A 270-page document on Aretha Franklin shows that the FBI extensively tracked the 18-time Grammy Award winner throughout her career.
The FBI has unsealed its once-classified file on the late Aretha Franklin. Spanning 270 pages, the document includes reports from over a dozen states and follows Franklin’s contributions to the Civil Rights Movement, including her friendships with Dr.Martin Luther King Jr. and political activist Angela Davis.
On Wednesday (September 7), journalist Jenn Dize uncovered the FBI’s files on Franklin via Twitter after requesting them under the Freedom of Information Act. In August 2018, Franklin died at her home in Detroit, Michigan. She was 76.

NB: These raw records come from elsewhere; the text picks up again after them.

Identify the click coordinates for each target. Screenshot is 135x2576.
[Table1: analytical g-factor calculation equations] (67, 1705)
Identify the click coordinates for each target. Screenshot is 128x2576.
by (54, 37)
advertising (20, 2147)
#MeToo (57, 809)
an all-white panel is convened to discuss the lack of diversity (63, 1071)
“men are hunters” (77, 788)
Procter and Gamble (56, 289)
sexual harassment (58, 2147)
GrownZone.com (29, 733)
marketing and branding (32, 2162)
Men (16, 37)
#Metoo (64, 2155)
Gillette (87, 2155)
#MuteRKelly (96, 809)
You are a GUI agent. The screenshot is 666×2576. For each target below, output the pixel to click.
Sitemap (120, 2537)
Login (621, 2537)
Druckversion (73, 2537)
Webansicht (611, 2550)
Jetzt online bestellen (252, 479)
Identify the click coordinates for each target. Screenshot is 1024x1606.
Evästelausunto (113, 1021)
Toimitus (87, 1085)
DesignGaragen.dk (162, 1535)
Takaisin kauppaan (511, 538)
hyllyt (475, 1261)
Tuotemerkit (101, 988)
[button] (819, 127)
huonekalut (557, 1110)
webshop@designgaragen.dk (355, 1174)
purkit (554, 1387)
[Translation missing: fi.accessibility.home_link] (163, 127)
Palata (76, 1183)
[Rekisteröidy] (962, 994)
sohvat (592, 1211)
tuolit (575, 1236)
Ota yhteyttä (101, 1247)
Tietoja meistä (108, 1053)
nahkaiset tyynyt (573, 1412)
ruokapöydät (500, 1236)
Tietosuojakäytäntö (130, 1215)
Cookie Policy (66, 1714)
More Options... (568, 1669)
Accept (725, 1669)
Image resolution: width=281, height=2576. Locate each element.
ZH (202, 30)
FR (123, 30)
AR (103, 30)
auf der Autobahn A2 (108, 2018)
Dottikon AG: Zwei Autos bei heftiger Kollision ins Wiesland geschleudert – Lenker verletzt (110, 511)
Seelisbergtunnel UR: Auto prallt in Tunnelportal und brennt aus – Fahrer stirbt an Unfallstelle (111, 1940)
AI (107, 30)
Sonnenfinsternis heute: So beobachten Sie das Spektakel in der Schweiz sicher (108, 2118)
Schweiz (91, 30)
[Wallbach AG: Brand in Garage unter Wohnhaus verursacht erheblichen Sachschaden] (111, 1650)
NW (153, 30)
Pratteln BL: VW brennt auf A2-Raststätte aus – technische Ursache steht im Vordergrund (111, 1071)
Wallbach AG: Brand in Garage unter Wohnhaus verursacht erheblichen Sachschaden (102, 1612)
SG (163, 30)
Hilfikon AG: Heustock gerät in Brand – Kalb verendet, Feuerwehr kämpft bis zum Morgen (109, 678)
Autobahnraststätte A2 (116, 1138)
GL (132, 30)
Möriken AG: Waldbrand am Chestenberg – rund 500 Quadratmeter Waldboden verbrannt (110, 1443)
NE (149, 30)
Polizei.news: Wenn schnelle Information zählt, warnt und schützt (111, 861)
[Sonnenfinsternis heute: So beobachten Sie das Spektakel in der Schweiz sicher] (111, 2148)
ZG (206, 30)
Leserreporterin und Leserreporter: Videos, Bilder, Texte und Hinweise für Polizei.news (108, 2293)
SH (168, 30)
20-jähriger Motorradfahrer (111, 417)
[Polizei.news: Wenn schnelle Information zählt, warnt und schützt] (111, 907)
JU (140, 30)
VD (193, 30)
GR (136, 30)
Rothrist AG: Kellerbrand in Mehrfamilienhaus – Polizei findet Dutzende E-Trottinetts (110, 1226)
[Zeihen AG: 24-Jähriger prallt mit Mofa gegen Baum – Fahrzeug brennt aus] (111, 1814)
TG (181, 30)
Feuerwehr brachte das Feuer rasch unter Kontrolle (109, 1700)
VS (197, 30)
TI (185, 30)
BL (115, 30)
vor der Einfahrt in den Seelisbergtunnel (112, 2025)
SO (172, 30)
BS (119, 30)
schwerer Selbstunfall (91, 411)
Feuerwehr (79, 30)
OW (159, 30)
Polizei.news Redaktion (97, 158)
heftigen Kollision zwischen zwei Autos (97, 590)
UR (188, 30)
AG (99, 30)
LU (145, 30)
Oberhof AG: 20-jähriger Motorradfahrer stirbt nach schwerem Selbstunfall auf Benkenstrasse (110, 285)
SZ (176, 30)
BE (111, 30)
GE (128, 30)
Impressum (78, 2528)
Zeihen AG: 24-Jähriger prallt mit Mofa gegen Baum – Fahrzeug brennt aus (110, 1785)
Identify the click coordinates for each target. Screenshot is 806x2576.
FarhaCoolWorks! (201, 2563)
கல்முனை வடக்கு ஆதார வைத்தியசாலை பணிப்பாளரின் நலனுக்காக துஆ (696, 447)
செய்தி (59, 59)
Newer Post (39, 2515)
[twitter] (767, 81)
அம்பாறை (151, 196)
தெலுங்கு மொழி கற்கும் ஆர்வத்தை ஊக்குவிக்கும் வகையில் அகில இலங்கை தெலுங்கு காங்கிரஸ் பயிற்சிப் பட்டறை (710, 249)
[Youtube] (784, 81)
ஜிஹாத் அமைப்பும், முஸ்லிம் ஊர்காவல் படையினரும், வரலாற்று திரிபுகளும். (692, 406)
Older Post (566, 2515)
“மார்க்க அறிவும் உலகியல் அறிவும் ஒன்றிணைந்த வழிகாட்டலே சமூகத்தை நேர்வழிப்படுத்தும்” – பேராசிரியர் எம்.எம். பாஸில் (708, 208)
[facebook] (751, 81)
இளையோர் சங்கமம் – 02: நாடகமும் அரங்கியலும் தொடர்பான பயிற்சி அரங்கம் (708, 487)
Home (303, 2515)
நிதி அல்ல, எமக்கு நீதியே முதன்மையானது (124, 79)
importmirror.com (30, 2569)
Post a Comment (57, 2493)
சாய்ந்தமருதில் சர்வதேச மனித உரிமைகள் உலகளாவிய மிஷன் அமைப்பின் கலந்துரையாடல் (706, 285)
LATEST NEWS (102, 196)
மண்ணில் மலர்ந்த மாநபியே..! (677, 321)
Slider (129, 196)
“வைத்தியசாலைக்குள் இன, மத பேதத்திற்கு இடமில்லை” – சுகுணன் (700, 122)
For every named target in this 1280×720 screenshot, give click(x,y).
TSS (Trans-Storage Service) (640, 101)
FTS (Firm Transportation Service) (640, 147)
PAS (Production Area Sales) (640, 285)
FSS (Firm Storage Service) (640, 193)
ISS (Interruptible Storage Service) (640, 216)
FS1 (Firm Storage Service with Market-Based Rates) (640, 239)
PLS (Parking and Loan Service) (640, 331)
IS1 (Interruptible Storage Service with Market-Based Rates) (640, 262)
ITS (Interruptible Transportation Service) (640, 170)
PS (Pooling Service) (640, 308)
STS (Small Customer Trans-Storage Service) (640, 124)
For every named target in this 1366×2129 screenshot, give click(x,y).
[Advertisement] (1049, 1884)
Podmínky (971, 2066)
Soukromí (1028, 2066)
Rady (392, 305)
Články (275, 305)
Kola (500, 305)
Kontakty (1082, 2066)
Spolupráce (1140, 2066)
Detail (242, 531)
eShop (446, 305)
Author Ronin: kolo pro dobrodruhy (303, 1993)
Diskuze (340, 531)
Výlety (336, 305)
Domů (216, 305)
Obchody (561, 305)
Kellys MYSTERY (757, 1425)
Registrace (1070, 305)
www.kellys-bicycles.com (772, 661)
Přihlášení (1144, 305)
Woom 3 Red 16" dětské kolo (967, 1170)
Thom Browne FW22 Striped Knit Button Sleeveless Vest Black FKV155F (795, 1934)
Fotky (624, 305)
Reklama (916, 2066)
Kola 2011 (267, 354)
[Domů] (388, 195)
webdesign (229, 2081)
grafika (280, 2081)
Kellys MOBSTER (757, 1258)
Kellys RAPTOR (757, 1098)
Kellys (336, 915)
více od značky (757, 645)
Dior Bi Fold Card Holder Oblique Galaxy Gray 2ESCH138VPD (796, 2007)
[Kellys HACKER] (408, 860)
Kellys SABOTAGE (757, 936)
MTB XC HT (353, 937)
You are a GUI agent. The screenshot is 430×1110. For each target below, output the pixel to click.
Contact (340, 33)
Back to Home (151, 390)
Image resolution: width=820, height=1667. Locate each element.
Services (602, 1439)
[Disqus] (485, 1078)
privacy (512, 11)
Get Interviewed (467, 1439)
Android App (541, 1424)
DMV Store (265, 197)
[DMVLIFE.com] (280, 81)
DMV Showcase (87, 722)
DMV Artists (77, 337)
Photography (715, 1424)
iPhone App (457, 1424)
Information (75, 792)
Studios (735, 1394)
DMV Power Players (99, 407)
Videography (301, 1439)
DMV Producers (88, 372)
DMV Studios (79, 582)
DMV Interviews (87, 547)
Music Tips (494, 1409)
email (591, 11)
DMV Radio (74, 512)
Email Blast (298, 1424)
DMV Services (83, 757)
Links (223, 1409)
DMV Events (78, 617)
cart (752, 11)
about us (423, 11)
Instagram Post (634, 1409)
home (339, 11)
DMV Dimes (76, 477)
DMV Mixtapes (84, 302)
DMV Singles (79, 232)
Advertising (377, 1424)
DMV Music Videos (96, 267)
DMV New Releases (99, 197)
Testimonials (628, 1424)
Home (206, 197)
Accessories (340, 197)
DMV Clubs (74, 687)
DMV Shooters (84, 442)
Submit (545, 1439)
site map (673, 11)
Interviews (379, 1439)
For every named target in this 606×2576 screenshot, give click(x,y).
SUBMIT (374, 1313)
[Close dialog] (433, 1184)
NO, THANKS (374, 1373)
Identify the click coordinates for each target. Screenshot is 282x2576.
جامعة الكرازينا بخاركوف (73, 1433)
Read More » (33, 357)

The file also includes death threats against Franklin and a potential copyright infringement lawsuit that arised from a Yahoo! Groups message board in 2005. Although the case never went to trial, it involved a self-proclaimed “anti-fanatic” who sold pirated CDs and DVDs of Franklin’s performances.
The document alleged that Franklin was connected to “Black extremists” and groups, naming the 10-year anniversary celebration of the Southern Christian Leadership Conference held at Ebenezer Baptist Church in Atlanta, where Dr. King was an assistant pastor.
Later in the files were allegations that Franklin was involved with the Black Liberation Army, which was discredited from a redacted source who claimed that “to the best of his knowledge, Aretha Franklin has never been associated with the black radical movement.”
The FBI concluded that “in view of the fact there is no evidence of involvement by Miss Franklin in BLA activities and in view of her fame as a singer, it is felt that it would not be in the best interests of the Bureau to attempt to interview her.”